Work to complete: Copy out exactly the lines from the one containing "Open サステナビリティ in the footer menu" to the last line of the records below, both included, and leave out any pictures.

Information provided:
----

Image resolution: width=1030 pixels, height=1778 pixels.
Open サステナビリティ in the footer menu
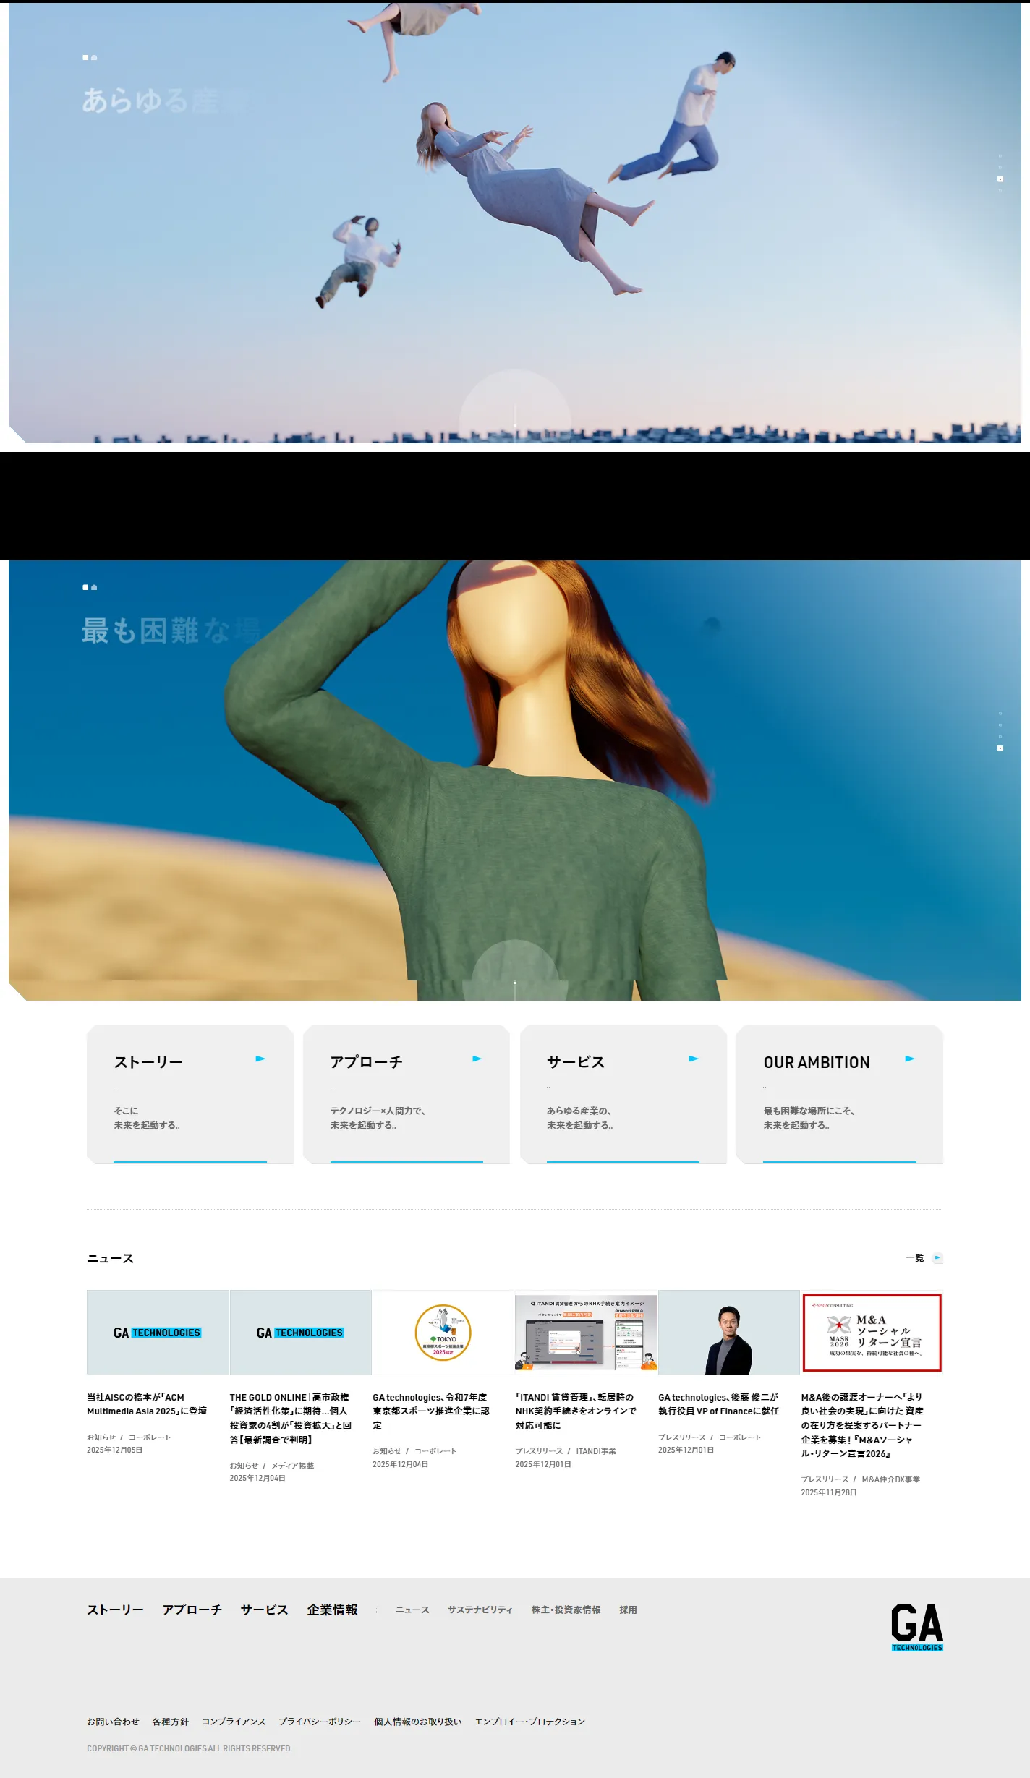[480, 1610]
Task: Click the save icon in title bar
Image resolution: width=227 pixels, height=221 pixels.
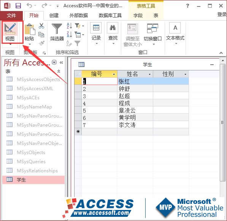Action: pyautogui.click(x=18, y=6)
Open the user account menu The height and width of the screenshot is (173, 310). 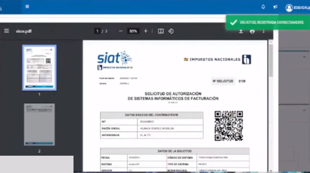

----

Output:
Open サステナビリティ in the footer menu
[480, 1610]
Task: Click the save icon in title bar
Image resolution: width=227 pixels, height=221 pixels.
Action: pyautogui.click(x=18, y=6)
Open the user account menu The height and width of the screenshot is (173, 310). 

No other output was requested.